Não podemos esquecer que temos interesses diferentes também. Alguns defendem seu direito a viver, a dar condições de sobrevivência à sua família; outros defendem a sobrevivência e lucro de seus negócios e de seu patrimônio; outros defendem o direito de não estar inserido no sistema produtivo tal como se apresenta no modelo vigente, buscando formas alternativas. É preciso compreender que quando pensamos em sociedade, em vida em comum, é preciso garantir direitos mínimos a todos, e para tal, muitas vezes nossos interesse pessoais ficam em segundo plano. Essa é a característica básica de uma democracia justa, onde é preciso pensar no todo em primeiro lugar, pensar não somente no benefício pessoal, mas nos benefícios coletivos.
Não temos como sentir o que o outro sente, nem como viver o que o outro vive, mas podemos acompanhar seu relato, visitar seu universo. Este é o trabalho que desenvolvemos nos consultórios de filosofia clínica: conhecer o universo existencial do outro e pensar junto com ele. Não é o caso da defesa de posturas partidárias, religiosas, ideológicas, mas é o caso de pensar junto com o outro a partir de seus referenciais, e estes referenciais incluem o mundo no qual ele se insere, as pessoas com as quais convive, as consequências das ações cotidianas.
Pensar de modo mais amplo, sempre foi uma característica da filosofia: o olhar para os contextos, a compreensão das relações existentes entre os diversos pontos de vista, a abertura para outros olhares e possibilidades…
Pensar de modo contextualizado, também sempre foi característica da filosofia: é preciso compreender as questões em seus contextos, conhecer a história do problema, sua gênese e desenvolvimento, sua atualidade e suas implicações.
Pensar a política e a convivência não se dá de modo distinto. Não podemos tratar a política como torcedores fanáticos, nem como fundamentalistas, muito menos a partir de nossos próprios e únicos referenciais. É preciso um olhar mais amplo, mais abrangente. É preciso conhecer a história e o desenvolvimento das questões.
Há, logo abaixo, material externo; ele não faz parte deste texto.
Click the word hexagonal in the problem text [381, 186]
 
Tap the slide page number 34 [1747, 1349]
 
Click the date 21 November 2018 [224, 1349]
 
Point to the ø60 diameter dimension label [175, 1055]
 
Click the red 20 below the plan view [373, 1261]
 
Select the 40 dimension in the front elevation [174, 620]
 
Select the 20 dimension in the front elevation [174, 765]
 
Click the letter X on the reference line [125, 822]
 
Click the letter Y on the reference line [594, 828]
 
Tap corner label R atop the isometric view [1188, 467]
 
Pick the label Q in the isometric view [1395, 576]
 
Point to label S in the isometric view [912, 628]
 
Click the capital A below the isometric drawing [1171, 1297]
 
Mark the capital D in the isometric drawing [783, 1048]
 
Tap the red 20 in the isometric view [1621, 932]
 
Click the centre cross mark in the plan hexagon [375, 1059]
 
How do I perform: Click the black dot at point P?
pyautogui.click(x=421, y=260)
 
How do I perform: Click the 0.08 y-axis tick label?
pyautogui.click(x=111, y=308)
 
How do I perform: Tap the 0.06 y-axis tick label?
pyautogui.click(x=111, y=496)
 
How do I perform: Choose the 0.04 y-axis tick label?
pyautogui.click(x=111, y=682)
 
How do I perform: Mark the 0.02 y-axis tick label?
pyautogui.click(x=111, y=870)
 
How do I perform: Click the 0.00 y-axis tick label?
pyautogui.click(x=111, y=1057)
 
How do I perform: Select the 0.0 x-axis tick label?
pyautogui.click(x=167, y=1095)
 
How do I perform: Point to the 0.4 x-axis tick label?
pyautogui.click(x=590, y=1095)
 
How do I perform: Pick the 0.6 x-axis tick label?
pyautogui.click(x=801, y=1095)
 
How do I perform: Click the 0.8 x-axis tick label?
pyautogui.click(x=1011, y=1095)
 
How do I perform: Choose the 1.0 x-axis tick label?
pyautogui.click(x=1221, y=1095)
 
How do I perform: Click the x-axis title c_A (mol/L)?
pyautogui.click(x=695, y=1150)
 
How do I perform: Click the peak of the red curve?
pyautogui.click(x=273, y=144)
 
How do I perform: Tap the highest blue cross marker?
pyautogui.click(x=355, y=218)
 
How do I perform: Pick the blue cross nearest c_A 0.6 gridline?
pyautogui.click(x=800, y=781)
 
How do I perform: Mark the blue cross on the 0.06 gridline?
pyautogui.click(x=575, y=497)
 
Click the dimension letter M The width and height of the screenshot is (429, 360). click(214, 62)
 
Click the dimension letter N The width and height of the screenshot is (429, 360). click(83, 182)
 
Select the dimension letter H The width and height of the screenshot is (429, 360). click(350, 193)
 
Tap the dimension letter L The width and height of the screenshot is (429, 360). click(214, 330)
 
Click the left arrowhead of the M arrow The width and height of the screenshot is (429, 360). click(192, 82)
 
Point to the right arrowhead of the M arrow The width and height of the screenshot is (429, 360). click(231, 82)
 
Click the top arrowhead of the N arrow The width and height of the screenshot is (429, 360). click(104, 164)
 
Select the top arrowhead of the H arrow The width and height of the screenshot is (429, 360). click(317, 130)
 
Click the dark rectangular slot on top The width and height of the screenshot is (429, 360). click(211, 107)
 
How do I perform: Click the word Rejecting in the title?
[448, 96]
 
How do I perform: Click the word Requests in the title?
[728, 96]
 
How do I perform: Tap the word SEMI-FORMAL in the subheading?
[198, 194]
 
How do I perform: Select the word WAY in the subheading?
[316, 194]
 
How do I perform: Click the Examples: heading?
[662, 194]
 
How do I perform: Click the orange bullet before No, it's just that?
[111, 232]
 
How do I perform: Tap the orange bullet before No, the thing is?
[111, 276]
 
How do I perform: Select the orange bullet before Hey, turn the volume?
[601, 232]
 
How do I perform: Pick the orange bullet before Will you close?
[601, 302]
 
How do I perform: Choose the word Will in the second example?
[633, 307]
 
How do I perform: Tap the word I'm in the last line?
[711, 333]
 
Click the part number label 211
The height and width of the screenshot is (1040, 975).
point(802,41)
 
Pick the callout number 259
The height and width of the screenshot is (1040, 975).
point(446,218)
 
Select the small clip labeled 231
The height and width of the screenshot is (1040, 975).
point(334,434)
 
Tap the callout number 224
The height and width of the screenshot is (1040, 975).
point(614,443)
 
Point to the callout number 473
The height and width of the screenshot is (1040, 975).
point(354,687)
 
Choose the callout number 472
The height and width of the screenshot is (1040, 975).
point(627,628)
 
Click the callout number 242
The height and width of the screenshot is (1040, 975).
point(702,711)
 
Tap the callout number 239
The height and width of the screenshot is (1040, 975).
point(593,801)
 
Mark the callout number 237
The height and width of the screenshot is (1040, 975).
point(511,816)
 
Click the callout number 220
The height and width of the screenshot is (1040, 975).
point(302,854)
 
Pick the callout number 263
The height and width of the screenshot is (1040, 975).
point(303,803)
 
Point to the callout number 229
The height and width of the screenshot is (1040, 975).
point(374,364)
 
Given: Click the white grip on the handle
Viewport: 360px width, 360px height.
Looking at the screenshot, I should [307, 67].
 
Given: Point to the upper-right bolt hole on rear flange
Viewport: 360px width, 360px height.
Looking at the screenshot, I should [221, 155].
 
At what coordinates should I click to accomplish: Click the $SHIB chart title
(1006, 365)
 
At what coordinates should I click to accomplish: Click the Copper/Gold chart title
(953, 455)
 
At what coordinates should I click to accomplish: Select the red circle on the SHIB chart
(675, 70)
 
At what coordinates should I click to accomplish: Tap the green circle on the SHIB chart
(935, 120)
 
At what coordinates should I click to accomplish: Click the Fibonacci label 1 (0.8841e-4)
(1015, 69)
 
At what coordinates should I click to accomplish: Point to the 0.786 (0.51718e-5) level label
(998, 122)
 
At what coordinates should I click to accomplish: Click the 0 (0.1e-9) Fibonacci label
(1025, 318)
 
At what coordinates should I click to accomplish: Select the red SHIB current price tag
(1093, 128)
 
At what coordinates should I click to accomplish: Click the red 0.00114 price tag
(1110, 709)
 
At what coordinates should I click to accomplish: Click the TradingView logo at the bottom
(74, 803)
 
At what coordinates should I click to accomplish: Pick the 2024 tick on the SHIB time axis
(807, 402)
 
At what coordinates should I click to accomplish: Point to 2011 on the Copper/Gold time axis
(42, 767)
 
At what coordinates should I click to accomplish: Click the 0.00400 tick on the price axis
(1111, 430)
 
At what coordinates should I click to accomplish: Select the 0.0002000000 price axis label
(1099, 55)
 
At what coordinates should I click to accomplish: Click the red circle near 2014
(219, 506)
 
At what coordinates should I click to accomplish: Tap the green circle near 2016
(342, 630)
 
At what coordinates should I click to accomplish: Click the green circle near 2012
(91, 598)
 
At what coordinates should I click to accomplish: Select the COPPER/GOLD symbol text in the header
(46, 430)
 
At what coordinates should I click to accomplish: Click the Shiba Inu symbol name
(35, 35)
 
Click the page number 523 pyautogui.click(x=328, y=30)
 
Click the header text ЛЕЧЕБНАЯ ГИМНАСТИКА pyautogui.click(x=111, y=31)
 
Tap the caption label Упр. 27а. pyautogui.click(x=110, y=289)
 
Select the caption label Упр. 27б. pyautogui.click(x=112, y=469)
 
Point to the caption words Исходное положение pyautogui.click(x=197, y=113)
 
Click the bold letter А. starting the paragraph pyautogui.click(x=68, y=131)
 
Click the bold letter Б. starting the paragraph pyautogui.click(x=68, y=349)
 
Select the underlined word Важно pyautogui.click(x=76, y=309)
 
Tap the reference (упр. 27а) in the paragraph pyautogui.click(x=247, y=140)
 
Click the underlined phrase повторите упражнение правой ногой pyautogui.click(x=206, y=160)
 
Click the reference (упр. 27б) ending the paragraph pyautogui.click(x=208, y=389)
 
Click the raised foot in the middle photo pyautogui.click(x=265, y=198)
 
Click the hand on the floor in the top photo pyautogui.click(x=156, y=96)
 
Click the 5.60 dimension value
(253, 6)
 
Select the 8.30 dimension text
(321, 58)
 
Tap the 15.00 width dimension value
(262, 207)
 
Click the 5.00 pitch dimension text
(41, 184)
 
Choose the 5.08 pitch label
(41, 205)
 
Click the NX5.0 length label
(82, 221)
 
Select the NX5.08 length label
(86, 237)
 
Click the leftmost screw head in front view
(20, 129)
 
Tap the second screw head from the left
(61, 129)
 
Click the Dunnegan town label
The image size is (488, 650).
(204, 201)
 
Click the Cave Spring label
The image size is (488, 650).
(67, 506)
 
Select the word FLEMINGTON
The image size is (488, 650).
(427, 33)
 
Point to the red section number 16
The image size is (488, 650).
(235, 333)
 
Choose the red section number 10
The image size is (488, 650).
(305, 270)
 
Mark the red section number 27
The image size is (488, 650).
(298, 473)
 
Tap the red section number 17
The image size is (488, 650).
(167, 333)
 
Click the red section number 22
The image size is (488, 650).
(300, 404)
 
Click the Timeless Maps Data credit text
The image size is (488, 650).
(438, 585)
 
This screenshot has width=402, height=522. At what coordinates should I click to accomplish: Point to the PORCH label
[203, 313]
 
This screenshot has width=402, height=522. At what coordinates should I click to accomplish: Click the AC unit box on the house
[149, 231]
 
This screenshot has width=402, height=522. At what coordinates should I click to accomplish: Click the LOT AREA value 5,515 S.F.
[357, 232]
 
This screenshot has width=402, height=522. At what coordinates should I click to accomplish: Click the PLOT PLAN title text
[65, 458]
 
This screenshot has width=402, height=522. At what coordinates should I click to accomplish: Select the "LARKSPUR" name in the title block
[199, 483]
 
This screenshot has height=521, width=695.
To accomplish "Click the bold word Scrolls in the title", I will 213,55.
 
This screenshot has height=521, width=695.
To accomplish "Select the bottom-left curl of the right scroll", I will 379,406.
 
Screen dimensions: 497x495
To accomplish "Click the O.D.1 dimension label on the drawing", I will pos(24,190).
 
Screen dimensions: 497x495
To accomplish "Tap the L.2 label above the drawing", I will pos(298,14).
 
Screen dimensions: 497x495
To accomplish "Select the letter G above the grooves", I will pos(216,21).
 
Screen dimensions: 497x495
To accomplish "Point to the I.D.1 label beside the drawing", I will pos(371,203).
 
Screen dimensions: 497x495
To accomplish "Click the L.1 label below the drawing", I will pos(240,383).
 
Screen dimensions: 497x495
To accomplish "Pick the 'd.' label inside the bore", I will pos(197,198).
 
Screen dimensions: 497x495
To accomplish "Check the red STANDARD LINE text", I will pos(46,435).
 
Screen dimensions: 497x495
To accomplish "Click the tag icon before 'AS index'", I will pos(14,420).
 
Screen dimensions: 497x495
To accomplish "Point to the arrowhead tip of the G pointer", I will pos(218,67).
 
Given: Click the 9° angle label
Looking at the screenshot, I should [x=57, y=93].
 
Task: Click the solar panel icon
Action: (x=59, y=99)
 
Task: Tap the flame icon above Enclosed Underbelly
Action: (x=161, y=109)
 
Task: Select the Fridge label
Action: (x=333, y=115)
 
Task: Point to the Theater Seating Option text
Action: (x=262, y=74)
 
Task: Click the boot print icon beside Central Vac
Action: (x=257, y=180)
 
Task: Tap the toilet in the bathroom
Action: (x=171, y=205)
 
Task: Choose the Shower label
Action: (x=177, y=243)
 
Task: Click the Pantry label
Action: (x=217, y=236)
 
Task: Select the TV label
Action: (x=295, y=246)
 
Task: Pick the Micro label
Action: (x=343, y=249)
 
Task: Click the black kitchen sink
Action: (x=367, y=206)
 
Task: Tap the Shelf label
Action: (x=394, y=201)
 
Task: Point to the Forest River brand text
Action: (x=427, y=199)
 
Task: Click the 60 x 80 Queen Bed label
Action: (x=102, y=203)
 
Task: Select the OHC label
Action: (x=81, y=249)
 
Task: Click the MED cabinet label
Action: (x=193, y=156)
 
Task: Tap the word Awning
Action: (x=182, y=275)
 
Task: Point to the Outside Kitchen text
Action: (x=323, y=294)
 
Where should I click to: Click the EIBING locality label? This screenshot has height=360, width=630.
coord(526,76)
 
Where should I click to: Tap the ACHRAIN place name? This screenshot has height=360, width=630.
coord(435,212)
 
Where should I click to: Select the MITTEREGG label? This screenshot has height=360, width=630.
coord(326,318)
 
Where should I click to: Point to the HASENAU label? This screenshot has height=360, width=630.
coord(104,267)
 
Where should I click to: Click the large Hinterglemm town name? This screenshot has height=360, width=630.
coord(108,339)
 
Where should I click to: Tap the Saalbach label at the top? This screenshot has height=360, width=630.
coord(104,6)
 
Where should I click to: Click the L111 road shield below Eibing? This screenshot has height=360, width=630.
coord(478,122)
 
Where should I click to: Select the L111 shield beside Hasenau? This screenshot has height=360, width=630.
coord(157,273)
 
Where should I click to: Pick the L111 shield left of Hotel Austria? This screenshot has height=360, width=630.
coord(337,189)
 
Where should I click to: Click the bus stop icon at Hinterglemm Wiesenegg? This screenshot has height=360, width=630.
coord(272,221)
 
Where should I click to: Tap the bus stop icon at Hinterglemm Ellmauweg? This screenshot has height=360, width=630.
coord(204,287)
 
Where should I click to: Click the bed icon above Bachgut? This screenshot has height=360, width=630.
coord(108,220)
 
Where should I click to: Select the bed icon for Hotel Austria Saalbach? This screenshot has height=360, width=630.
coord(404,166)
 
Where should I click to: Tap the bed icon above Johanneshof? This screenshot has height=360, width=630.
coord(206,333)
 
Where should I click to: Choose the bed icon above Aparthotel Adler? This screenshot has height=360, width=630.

Sem conhecimento sobre o que se vive, e porque se vive desta maneira, é muito difícil encontrar posicionamentos razoáveis, e muito fácil querer impor os próprios interesses e teorias a todas as pessoas indiscriminadamente.
Para conviver, é preciso, primeiramente, compreender que cohabitamos o mesmo mundo, ainda que tenhamos formas diferentes de lidar com ele, por isso nossas formas não podem destruí-lo. É preciso ter consciência de que a destruição do mundo no qual vivemos é a impossibilidade futura da vida. Também é preciso saber que o fato do outro ser diferente não implica na inviabilidade de meu modo de vida. Mais ainda, é preciso estar aberto para aprender com o outro, com a experiência do viver; ao mesmo tempo em que é preciso ter consciência da responsabilidade de cada uma de nossas ações neste mundo, ainda que nos permitamos ser conduzidos por outros, a responsabilidade nos pertence.
Não há receitas prontas para o convívio, não há soluções mágicas na política. A participação, o diálogo, o conhecimento, a reflexão, a compreensão são elementos fundamentais para a coexistência.
Um povo que guerreia entre si enfraquece, pois destrói seu território, sua população, suas riquezas. Certamente não é este povo quem se beneficia com estes resultados. A quem interessa que nos vejamos não como cidadãos que constroem um país, mas como inimigos uns dos outros? Quem se beneficia com isso? Quem lucra com a discriminação e a violência na sociedade? Penso que estas são perguntas que precisamos responder para que possamos orientar nossas ações. Mas antes delas, há outra, que me parece bem mais importante: De que modo queremos viver?